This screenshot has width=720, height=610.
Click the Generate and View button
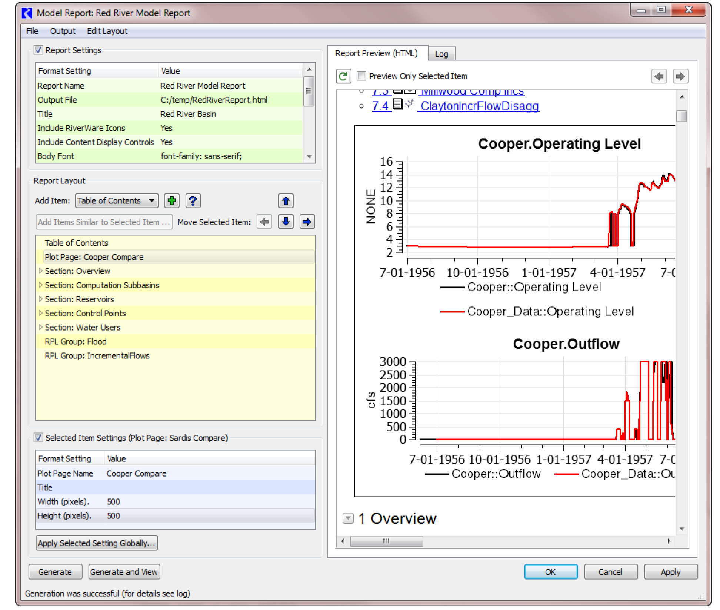pos(124,572)
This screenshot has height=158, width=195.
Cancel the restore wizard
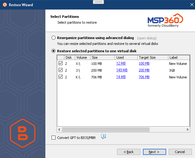pyautogui.click(x=180, y=152)
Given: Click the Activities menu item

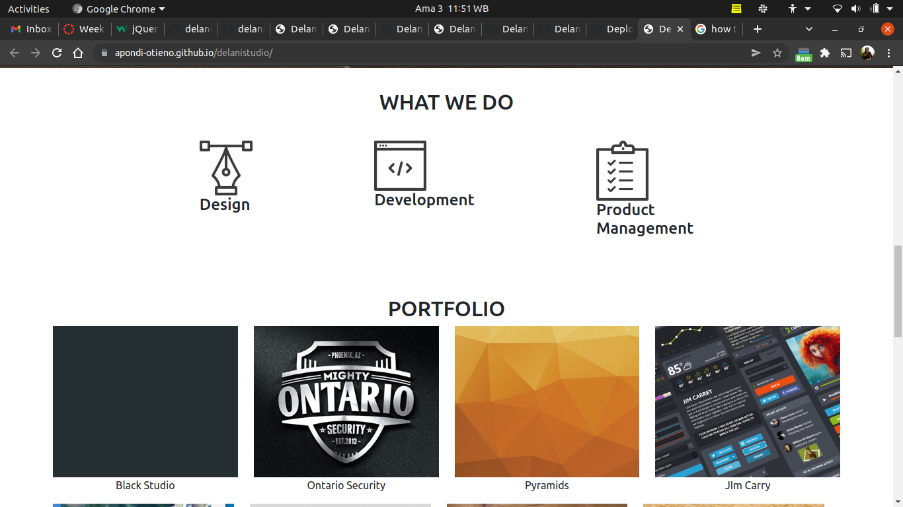Looking at the screenshot, I should tap(28, 9).
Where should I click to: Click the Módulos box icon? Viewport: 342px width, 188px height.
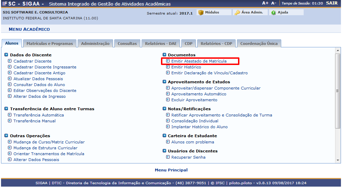[x=201, y=12]
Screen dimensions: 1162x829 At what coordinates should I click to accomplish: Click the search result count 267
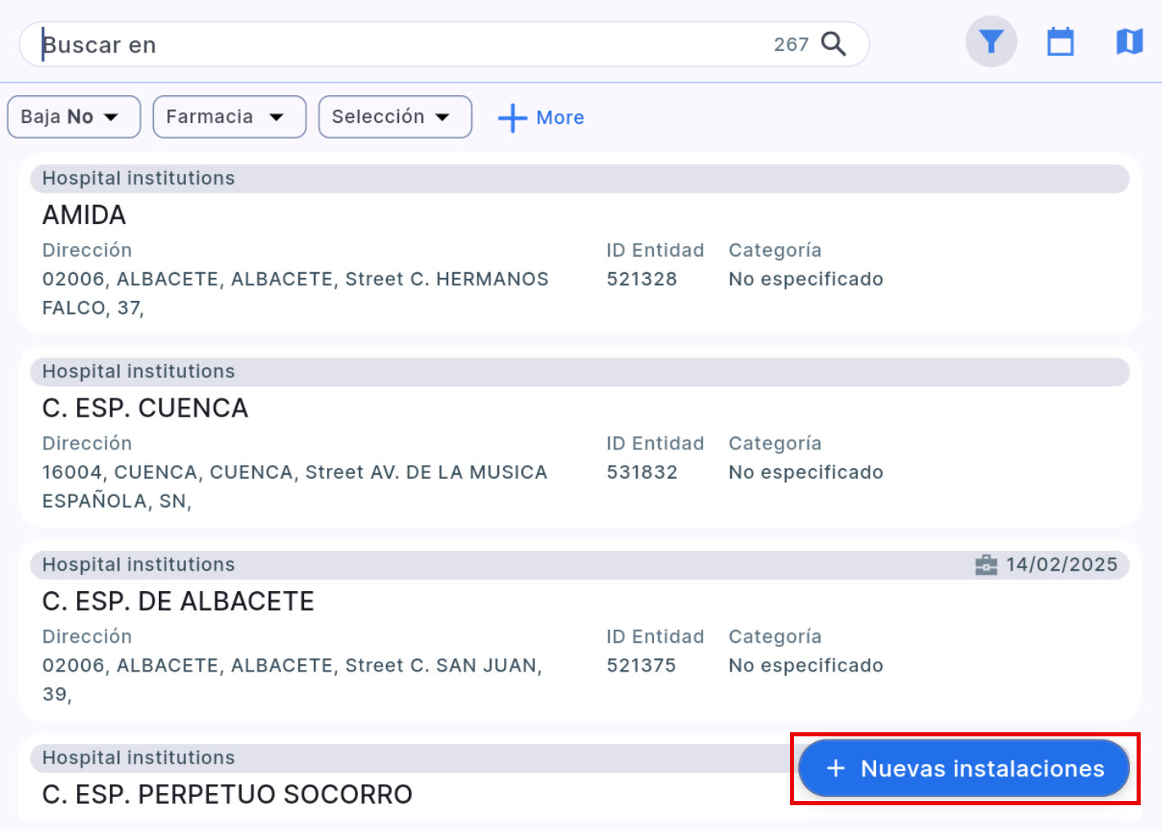pos(792,44)
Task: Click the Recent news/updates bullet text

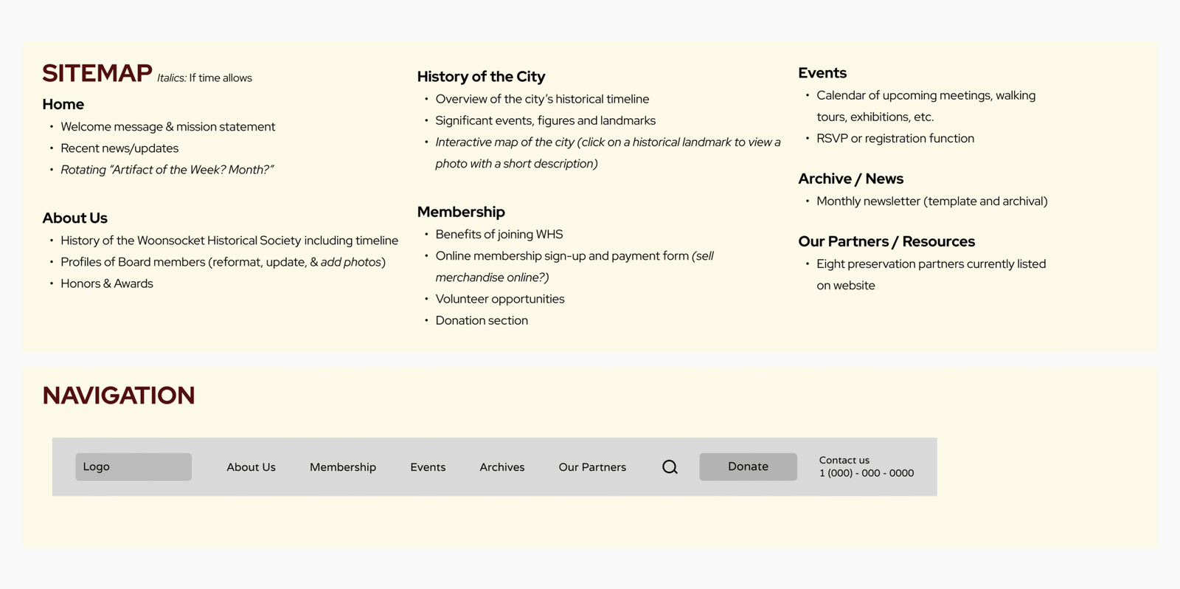Action: tap(119, 148)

THE EXERCISE:
Find every line in the records above that contains the string "height" and copy each of those lines in full.

TASK RESPONSE:
This screenshot has width=720, height=610.
This screenshot has height=158, width=195.
Where should I click to: Click the Módulos box icon? Viewport: 342px width, 188px height.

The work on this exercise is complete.